Even for simplest arithmetic SMT problems the existential quantifier is required to declare symbolic variables. And ∀ quantifier can be turned into ∃ by inverting the constraint. So, I can use both of them in QF_* logics and it works.
I take it, "quantifier free" means something else for such SMT logics, but what exactly?
The claim is that
∀quantifier can be turned into∃by inverting the constraint
AFAIK, the following two relations hold:
∀x.φ(x) <=> ¬∃x.¬φ(x)
¬∀x.φ(x) <=> ∃x.¬φ(x)
Since a quantifier-free SMT formula φ(x) is equisatisfiable to its existential closure ∃x.φ(x), we can use the quantifier-free fragment of an SMT Theory to express a (simple) negated occurrence of universal quantification, and [AFAIK] also a (simple) positive occurrence of universal quantification over trivial formulas (e.g. if [∃x.]φ(x) is unsat then ∀x.¬φ(x)¹).
¹: assuming φ(x) is quantifier-free; As @Levent Erkok points out in his answer, this approach is inconclusive when both φ(x) and ¬φ(x) are satisfiable
However, we cannot, for example, find a model for the following quantified formula using the quantifier-free fragment of SMT:
[∃y.]((∀x.y <= f(x)) and (∃z.y = f(z)))
For the records, this is an encoding of the OMT problem min(y), y=f(x) as a quantified SMT formula. [related paper]
A term
tis quantifier-free ifftsyntactically contains no quantifiers. A quantifier-free formulaφis equisatisfiable with its existential closure(∃x1. (∃x2 . . .(∃xn.φ ). . .))where
x1, x2, . . . , xnis any enumeration offree(φ), the free variables inφ.
The set of free variables of a term
t,free(t), is defined inductively as:
free(x) = {x}ifxis a variable,free((f t1 t2 . . . tk)) = \cup_{i∈[1,k]} free(ti)for function applications,free(∀x.φ) = free(φ) \ {x}, andfree(∃x.φ) = free(φ) \ {x}.
Patrick gave an excellent answer, but here're a few more thoughts. (I'd have put this up as a comment, but StackOverflow thinks it's too long for that!)

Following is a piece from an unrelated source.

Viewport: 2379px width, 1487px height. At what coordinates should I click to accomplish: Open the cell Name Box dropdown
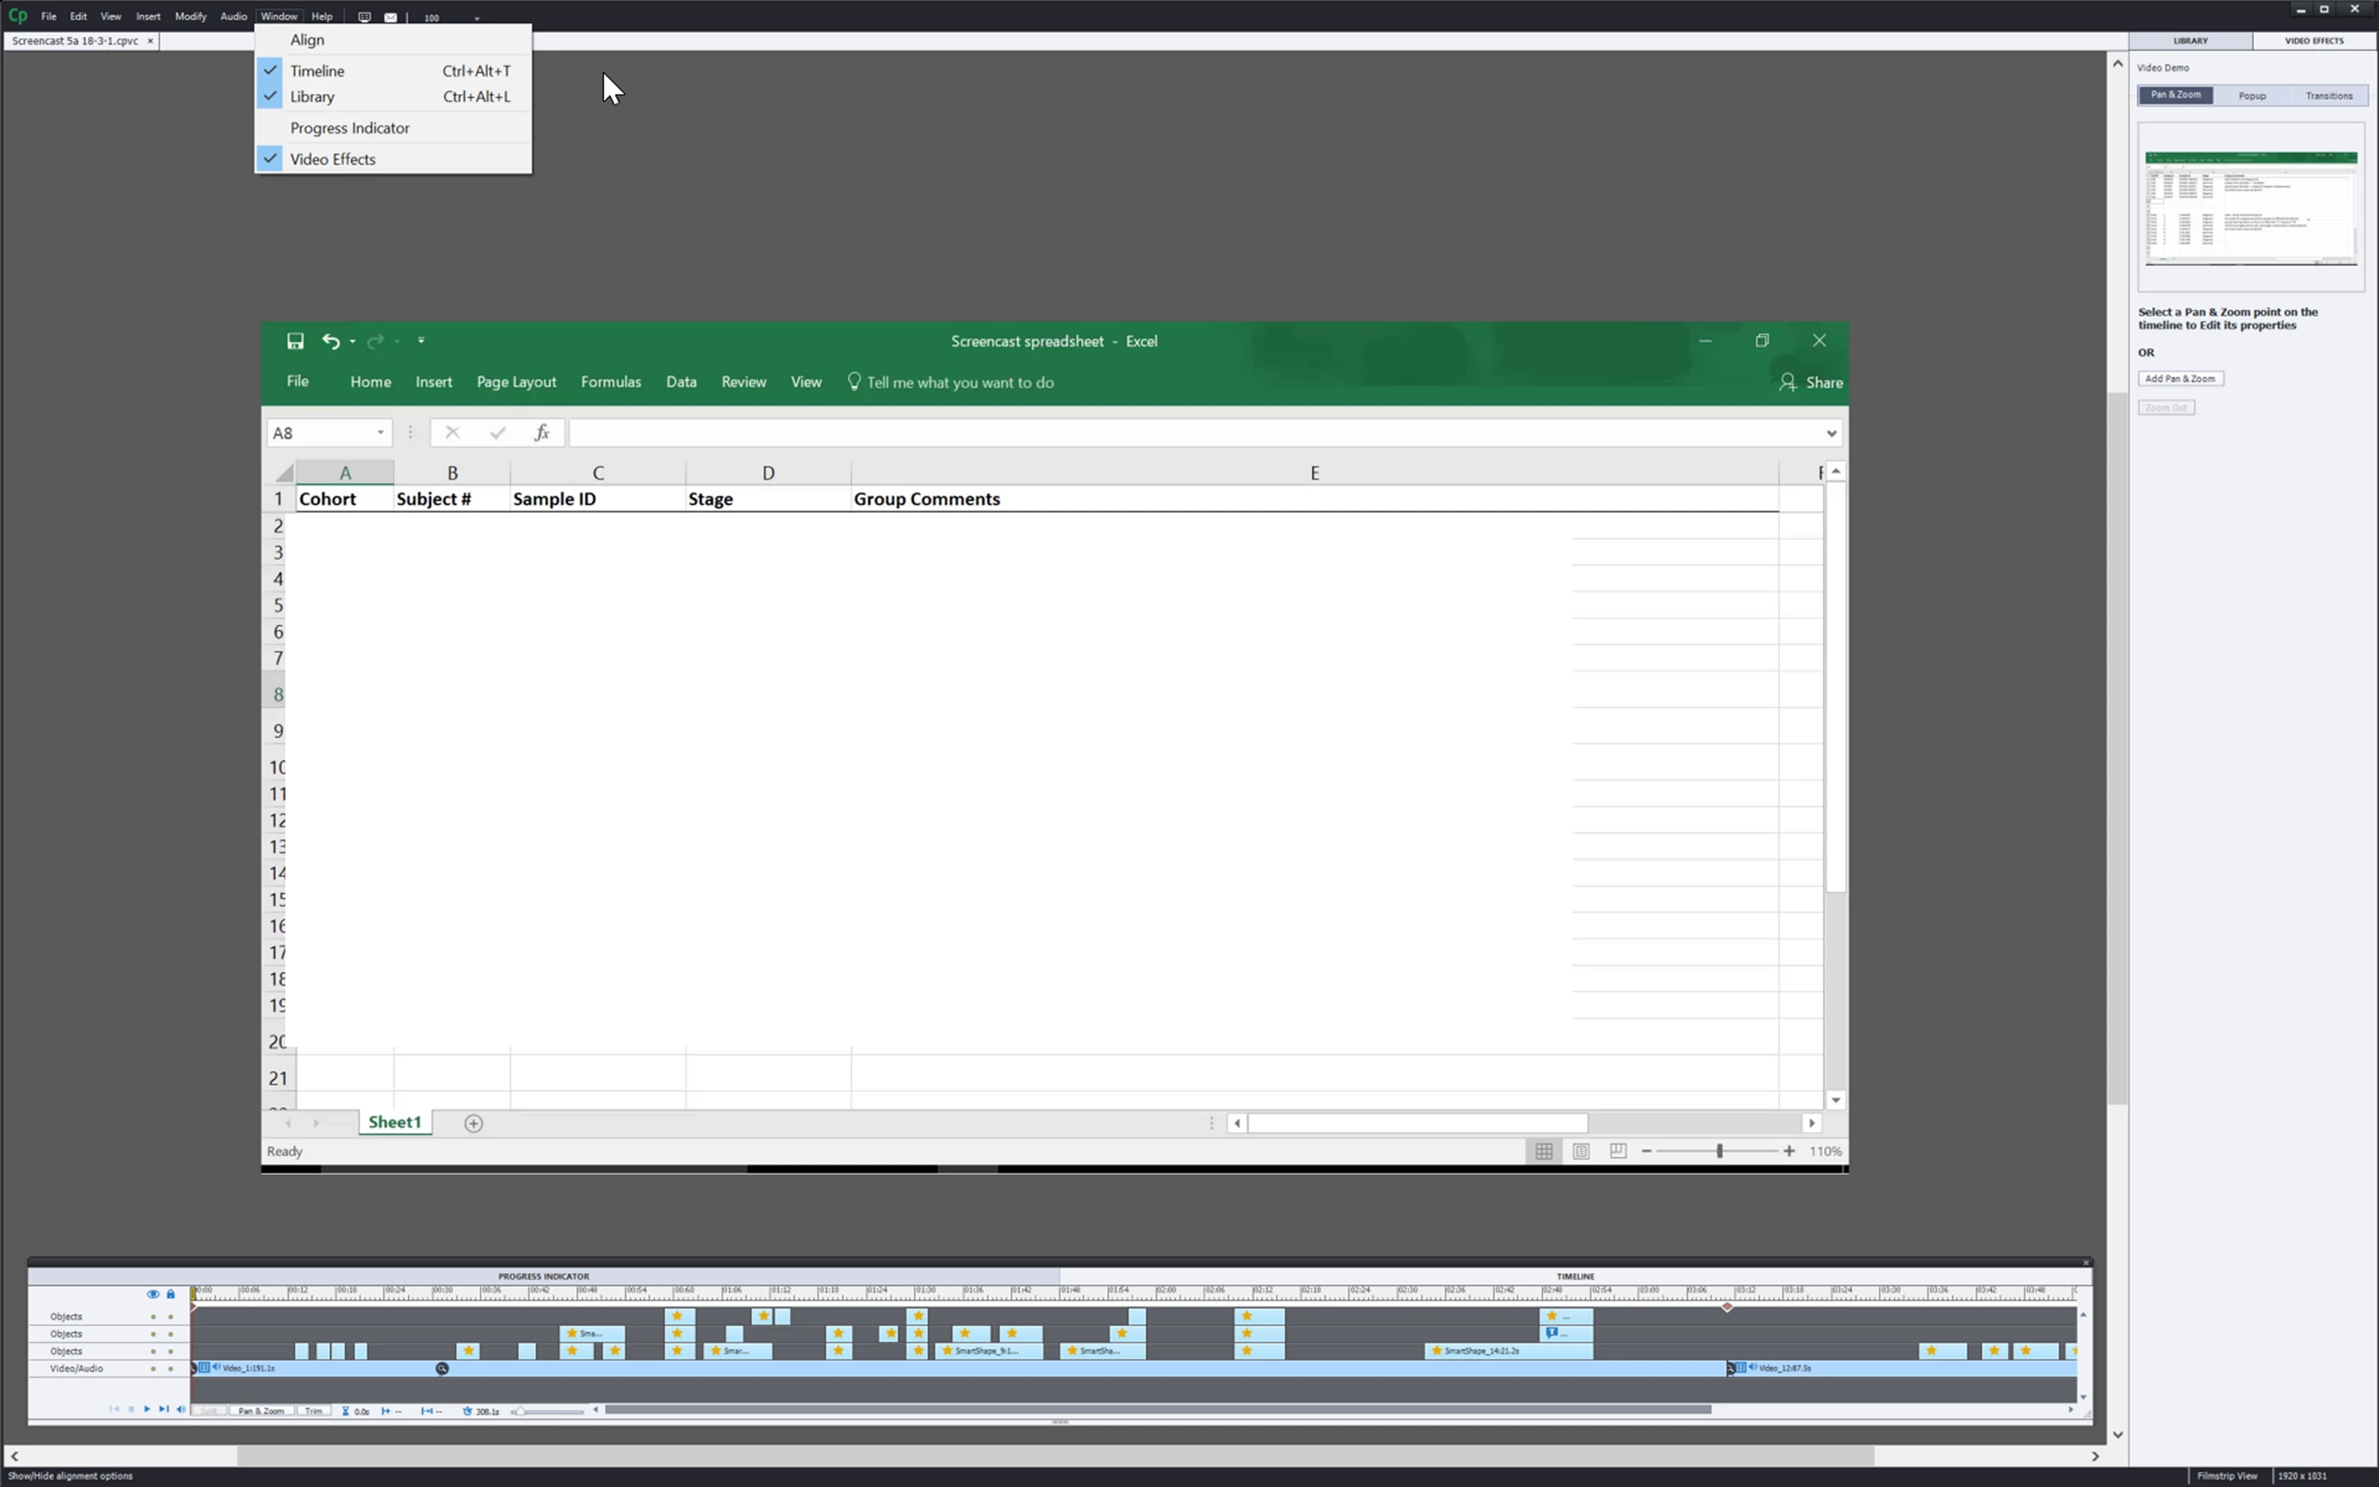pyautogui.click(x=381, y=433)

Notice that you cannot always play the "negate and check the opposite" trick. This only works because if the negation of a property is unsatisfiable, then the property must be true for all inputs. But it doesn't go the other way around: A property can be satisfiable, and its negation can be satisfiable as well. Simple example: x < 10. This is obviously satisfiable, and so is its negation x >= 10. So, you cannot always get rid of quantifiers by playing this trick. It only works if you want to prove something: Then you can negate it and see if that negation is unsatisfiable. If you're concerned about finding a model to a formula, the method doesn't apply.
You can always skolemize a formula and eliminate all the existential quantifiers by replacing them with uninterpreted functions. What you then end up with is an equisatisfiable formula that has all prefix universals. Clearly, this is not quantifier free, but this is a very common trick that most tools do for you automatically.
Where all this hurts is alternating quantifiers. Regardless of skolemization, if you have alternating quantifiers than your problem is already too difficult to deal with. The wikipedia page on quantifier elimination is rather terse, but it gives a very good introduction: https://en.wikipedia.org/wiki/Quantifier_elimination Bottom line: Not every theory admits quantifier elimination, and even those that do might require exponential algorithms to get rid of them; causing performance issues.